Structure optimization and molecular dynamics studies of new tumor-selective s-triazines targeting DNA and MMP-10/13 for halting colorectal and secondary liver cancers.

Abstract

A series of triazole-tethered triazines bearing pharmacophoric features of DNA-targeting agents and non-hydroxamate MMPs inhibitors were synthesized and screened against HCT-116, Caco-2 cells, and normal colonocytes by MTT assay. 7a and 7g surpassed doxorubicin against HCT-116 cells regarding potency (IC₅₀ = 0.87 and 1.41 nM) and safety (SI = 181.93 and 54.41). 7g was potent against liver cancer (HepG-2; IC₅₀ = 65.08 nM), the main metastatic site of CRC with correlation to MMP-13 expression.
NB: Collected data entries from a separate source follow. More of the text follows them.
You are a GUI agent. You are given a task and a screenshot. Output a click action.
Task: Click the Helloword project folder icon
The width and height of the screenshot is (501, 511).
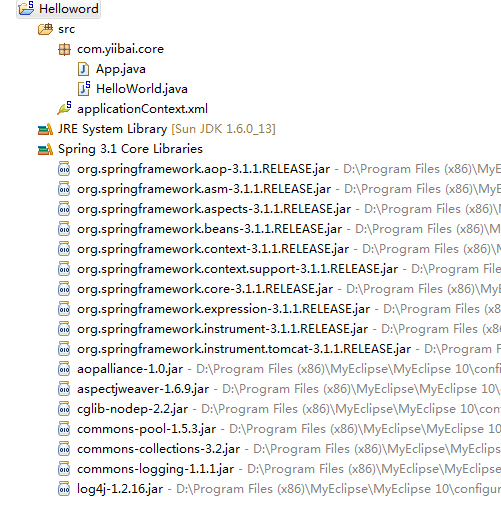pyautogui.click(x=26, y=8)
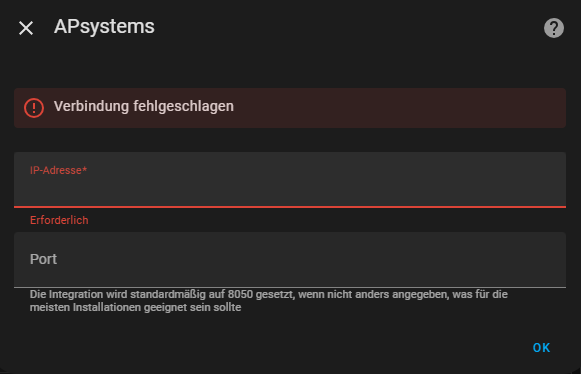Viewport: 581px width, 374px height.
Task: Click the red exclamation error icon
Action: [x=34, y=108]
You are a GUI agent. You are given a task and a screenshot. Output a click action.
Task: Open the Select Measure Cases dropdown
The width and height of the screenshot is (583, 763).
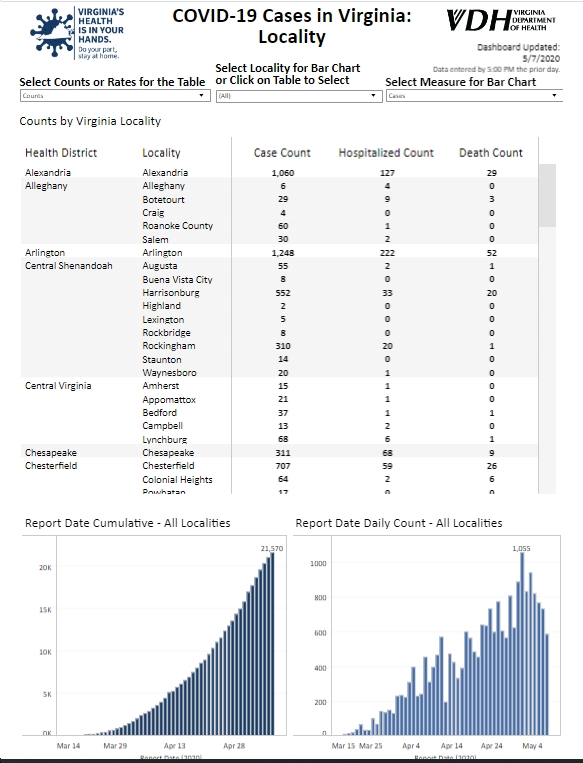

Both derivatives induced DNA damage at 2.67 and 1.87 nM, disrupted HCT-116 cell cycle and triggered apoptosis by 33.17% compared to doxorubicin (DNA damage at 0.76 nM and 40.21% apoptosis induction). 7g surpassed NNGH against MMP-10 (IC₅₀ = 0.205 μM) and MMP-13 (IC₅₀ = 0.275 μM) and downregulated HCT-116 VEGF related to CRC progression by 38%. Docking and MDs simulated ligands-receptors binding modes and highlighted SAR. Their ADMET profiles, drug-likeness and possible off-targets were computationally predicted.